The Holy Land has produced wine since antiquity, and modern Israeli vineyards are starting to win accolades for high-quality wines. But native craft beers and hard liquors are relative newcomers. Israel’s craft liquor industry has blossomed in the past decade. M&H is joined by around a dozen other distilleries from the Golan Heights to the Negev producing high-end grappa, gin, arak, and brandy.

Housed in an unassuming industrial block next to the newly renovated Bloomfield Stadium in south Tel Aviv, M&H touts itself as “the first-ever commercial Israeli Single Malt whiskey.” Its storerooms are lined with oaken casks filled with slowly maturing whiskey, the air inside saturated with aromatic fumes that sting the eyes.

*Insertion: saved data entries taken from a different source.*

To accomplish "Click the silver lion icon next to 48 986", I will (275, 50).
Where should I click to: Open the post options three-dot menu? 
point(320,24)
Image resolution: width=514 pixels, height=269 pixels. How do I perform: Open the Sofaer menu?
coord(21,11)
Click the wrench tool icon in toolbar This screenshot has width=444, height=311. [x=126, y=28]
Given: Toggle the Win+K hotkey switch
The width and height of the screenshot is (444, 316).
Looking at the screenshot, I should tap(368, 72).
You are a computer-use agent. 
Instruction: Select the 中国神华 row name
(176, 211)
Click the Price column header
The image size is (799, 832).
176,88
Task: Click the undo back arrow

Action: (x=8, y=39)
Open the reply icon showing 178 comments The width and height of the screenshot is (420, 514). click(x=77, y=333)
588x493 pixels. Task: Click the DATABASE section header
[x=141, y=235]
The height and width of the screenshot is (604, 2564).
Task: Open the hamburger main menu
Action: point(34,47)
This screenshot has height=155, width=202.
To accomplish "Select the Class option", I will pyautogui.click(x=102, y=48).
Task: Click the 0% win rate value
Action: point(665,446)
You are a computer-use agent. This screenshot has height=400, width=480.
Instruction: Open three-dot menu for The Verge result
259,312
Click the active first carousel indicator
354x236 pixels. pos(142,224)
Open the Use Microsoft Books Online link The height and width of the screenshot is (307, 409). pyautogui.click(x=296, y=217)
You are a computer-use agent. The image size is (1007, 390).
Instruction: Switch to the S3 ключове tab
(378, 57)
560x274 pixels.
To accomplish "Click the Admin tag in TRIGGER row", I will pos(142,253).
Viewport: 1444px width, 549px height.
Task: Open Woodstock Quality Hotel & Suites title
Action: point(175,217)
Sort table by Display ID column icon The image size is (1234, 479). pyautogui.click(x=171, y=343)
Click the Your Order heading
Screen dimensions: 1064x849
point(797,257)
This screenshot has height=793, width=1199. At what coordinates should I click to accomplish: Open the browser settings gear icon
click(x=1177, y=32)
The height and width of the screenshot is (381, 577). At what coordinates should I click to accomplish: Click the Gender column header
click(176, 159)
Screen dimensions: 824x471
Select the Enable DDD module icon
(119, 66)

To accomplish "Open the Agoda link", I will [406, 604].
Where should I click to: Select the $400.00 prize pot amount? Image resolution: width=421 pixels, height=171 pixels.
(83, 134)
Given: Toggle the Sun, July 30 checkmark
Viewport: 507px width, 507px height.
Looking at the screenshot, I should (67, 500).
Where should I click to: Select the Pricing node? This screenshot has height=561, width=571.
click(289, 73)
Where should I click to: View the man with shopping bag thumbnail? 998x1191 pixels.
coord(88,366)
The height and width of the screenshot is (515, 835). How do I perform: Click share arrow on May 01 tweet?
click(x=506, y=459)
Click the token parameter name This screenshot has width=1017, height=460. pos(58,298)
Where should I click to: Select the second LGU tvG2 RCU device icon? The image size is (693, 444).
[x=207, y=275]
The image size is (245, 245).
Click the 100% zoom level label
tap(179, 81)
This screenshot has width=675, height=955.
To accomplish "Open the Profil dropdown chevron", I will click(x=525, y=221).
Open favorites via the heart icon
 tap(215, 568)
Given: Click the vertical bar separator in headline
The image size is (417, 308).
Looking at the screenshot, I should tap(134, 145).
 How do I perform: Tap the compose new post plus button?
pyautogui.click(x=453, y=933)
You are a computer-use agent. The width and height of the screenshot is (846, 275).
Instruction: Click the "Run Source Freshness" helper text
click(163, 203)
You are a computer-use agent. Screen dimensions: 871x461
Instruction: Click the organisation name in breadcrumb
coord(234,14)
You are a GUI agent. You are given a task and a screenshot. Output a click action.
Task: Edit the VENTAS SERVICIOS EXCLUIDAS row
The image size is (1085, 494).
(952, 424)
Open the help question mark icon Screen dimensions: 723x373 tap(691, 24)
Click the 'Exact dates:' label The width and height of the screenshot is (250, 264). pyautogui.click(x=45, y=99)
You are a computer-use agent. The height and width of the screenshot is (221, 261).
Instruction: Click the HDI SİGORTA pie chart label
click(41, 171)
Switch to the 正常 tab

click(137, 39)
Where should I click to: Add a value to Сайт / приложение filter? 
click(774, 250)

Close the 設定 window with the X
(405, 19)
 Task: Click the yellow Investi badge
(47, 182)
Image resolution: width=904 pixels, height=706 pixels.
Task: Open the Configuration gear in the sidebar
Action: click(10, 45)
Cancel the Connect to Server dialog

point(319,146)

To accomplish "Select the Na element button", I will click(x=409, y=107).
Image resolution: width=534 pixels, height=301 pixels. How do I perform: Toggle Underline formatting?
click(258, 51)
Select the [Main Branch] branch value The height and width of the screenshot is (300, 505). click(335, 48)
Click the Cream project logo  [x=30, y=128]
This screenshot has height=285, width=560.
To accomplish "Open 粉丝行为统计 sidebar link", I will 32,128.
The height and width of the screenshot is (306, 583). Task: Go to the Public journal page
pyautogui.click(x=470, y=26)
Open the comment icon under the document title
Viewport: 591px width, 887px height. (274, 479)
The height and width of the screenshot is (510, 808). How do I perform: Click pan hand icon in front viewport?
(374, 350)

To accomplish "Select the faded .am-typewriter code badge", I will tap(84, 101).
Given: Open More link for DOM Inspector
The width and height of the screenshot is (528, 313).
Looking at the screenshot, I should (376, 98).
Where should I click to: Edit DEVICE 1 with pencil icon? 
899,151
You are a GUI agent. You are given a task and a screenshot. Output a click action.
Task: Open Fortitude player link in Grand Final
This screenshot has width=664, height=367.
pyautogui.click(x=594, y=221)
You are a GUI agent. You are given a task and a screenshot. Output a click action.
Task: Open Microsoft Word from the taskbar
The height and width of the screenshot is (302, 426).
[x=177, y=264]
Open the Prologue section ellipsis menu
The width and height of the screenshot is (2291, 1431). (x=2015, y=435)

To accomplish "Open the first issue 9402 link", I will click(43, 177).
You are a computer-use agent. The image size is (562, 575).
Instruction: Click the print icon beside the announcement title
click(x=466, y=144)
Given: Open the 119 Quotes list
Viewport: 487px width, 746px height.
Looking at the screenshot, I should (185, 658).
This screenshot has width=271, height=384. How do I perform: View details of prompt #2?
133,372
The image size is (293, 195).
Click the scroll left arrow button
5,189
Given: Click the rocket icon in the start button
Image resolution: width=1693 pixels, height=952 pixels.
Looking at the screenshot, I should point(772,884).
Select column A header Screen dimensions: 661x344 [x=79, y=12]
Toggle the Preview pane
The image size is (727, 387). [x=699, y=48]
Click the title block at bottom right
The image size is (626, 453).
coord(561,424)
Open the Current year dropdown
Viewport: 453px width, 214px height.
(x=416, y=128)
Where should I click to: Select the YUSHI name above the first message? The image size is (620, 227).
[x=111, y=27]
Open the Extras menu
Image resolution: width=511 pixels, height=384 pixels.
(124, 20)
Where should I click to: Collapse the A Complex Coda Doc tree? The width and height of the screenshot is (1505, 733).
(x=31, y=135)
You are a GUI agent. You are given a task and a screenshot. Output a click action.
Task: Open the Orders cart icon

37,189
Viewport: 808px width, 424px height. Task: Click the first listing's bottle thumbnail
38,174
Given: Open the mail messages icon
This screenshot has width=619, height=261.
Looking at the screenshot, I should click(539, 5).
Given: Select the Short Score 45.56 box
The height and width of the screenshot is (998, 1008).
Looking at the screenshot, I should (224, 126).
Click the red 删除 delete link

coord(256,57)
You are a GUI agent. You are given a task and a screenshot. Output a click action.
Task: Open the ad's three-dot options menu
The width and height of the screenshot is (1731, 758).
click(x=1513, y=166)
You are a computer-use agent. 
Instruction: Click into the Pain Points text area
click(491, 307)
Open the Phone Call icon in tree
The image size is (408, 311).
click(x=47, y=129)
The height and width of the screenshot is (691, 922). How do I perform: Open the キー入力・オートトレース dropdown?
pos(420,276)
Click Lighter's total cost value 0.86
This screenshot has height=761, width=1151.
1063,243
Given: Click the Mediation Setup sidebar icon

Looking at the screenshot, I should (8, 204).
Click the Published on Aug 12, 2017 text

Inside the warehouse with the staff of M&H Distillery

Inside the warehouse with the staff of M&H Distillery

It joins a growing coterie of “New World whiskeys” made in countries such as South Africa and India that are relative newcomers to whiskey making. Tel Aviv’s relatively warm year-round temperature helps the liquor pull flavors out of the wooden barrels more quickly than colder regions, thus reducing the time it takes to bring whiskey to maturity.

“Most people come into the whiskey industry with the idea that older is better. And that’s a misnomer,” said Robin Robinson, a U.S.-based spirits industry consultant.

A growing number from warm-climate whiskeys — Taiwan’s Kavalan and India’s Amrut, among others — have started producing vintages to rival top-tier Scotch.

While the final product remains a bit rough around the edges — a far cry from world-class Scotch whiskey — M&H’s experimental approach has started turning the heads of whiskey aficionados.

“They are presenting a really lovely structured whiskey at a younger age that shows all the promise of how good they will be as maturation develops even more,” said Robinson, author of “The Complete Whiskey Course.”

“They’re showing imagination,” he said. “They’re showing the beginnings of mastery of their process, and that’s coming out in the liquid.”

The company’s inaugural run includes its Classic, a caramelly, smooth-drinking whiskey aged in bourbon and red wine casks; a cask-strength, ferocious Apex; and three variants finished in sherry, red wine and peated whiskey barrels, respectively. The Elements Peated shines as a mildly smokey riff on the M&H flagship, its second-hand smokiness resulting from aging in casks that formerly held Laphroaig or Ardbeg.

Yoav Gelbfish, an Israel whiskey connoisseur who runs a blog titled “Whisky Gospel,” argued that M&H liquor “can give a fair fight to any standard entry-level Scotch whiskey,” but what helps set them apart is their use of repurposed casks from Israel’s already ascendant wine industry.

“The wine casks manifest with spicy notes, some chocolate and lots of red fruits and it’s surprisingly not overly sweet,” he said.

Attir said M&H brings Israel’s innovative spirit to the often tradition-bound world of whiskey. Without a deep-rooted whiskey culture in Israel, he said the company feels free to toy with variable climatic conditions and barrels to achieve different end results.

To procure sherry barrels to age whiskey in, M&H commissioned several casks from a producer in Spain and hired a rabbi solely to certify that the fortified wine met kosher standards. As part of its experimentation with climate, the distillery operates a small warehouse on the shores of the Dead Sea, whose high temperatures and air pressure affects the maturation process.

“We are on the rooftop of a hotel, direct sun for seven, eight months a year,” Attir said.

M&H is sold in 18 countries around the globe, and earlier this year broke into the U.S. market. In the past three years, the distillery has scaled up production, roughly tripling its casks in that time. Output is around 75,000 bottles per year, but Attir said that figure is set to skyrocket in the coming years as the whiskey comes of age.

With time, Attir said M&H will be able to compete with the world’s best.

“We have the patience,” he said after a sip from the Classic, “and most importantly, we want to show the world different side of Israel.”